Imelda memang tetap membawa proposal kepanitian ke Om Ferdinand dan bersama orang lain, tapi bukan anggota panitia. Imelda tak kekurangan akal. Ia memilih Ribka dan Alce sebagai tandemnya.
Ribka dan Alce adalah dua orang yang masih berstatus mahasiswi baru yang sefakultas dengan Imelda. Dua orang adik angkatan Imelda itu begitu segan pada dirinya.
Dari rumahnya, di malam sebelumnya, Imelda menelpon Tante Yolanda. Namun Tante Yolanda meminta Imelda menemani Paulus terlebih dahulu ke pasar sentral besok siang, untuk membawakan beberapa barang kosmetik ke rekan bisnisnya. Meski hatinya menolak tapi demi kelancaran misinya Imelda terpaksa menuruti keinginan Tante Yolanda. Ia berjanji bahwa besok siang, sepulang dari kampus, ia akan ke kantor Om Ferdinand.

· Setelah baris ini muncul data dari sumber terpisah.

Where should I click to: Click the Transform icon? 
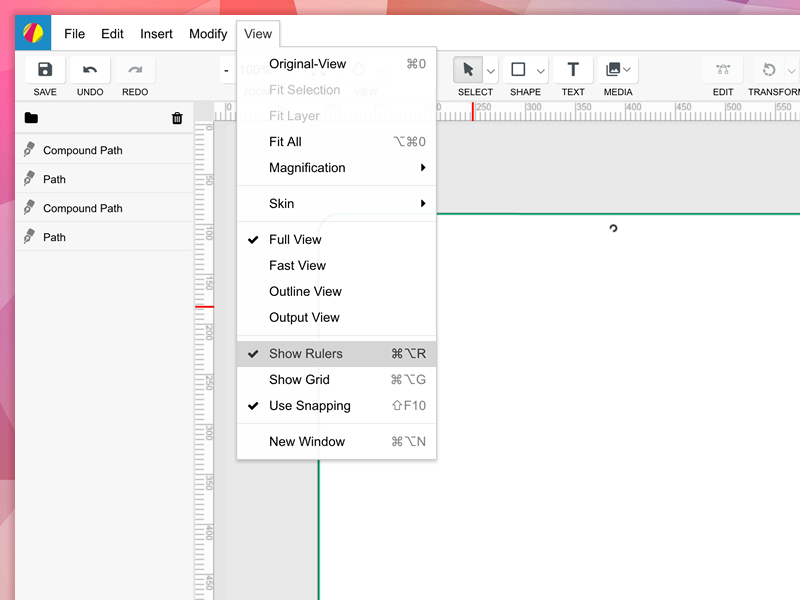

Imelda benar-benar harus menahan amarahnya. Bukan saja soal lelahnya ia mengurus kuliah, tapi ia juga mesti berangkat ke kantor Om Ferdinand sekedar menjemput Paulus yang sudah menunggu di depan pintu gerbang kantor, dan setelah itu segera kembali ke kantor Om Ferdinand.
Paulus duduk di bagian tengah bersama Alce. Sebuah Id Card melekat di seragam kemejanya.
Imelda memilih menunda pertemuannya dengan Om Ferdinand meski Paulus mengizinkannya. Imelda lebih memilih menyelesaikan urusannya terlebih dahulu dengan Paulus, tepatnya Tante Yolanda, yang dirasanya cuma bagian dari permainan untuk lebih mendekatkan dirinya dengan Paulus, setelah itu barulah ia akan berurusan dengan Om Ferdinand.